### Excerpted passage
______
Mother took a basin and put it on me ‘ead.
Cut me little locks off and turned to me and said……
(Chorus) Oh you do look funny with yer ‘air cut short.
Shake that rattle what yer father bought.
Call in the neighbors living down our court,
‘Cos you do look funny with yer ‘air cut short.”
I think it might have been an old-time cockney music-hall song. I’ve tried Googling it but didn’t have any luck.
My grandfather’s own ‘hairy’ experience came just after he returned from the horrors of WWI in France and Belgium. Like most other servicemen at that time, he became infested with lice whilst in the trenches and, when he got home, my grandmother had to shave his head completely bald. Until then his hair had been as straight as mine is now, but when it grew back out it was thick and wavy. Both his parents had wavy hair so maybe it was a family trait that was just waiting for the right opportunity to show itself. (I’ve never had the nerve to try it for myself.)
______
### Data
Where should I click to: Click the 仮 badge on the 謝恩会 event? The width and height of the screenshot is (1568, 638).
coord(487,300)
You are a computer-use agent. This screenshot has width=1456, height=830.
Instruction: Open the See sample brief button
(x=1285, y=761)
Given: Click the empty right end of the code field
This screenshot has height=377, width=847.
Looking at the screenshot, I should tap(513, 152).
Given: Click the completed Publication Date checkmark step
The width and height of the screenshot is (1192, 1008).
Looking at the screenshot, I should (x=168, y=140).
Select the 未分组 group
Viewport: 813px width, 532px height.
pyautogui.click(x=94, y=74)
______
### Problem set
a) Copy word for word the section of the passage about hair that begins with the words containing "Mother took a" and ends with "yer father bought.".
b) In the passage about hair, list every line of the song that comes under the "(Chorus)" label.

### Task-by-task solutions
a)
Mother took a basin and put it on me ‘ead.
Cut me little locks off and turned to me and said……
(Chorus) Oh you do look funny with yer ‘air cut short.
Shake that rattle what yer father bought.

b)
Oh you do look funny with yer ‘air cut short.
Shake that rattle what yer father bought.
Call in the neighbors living down our court,
‘Cos you do look funny with yer ‘air cut short.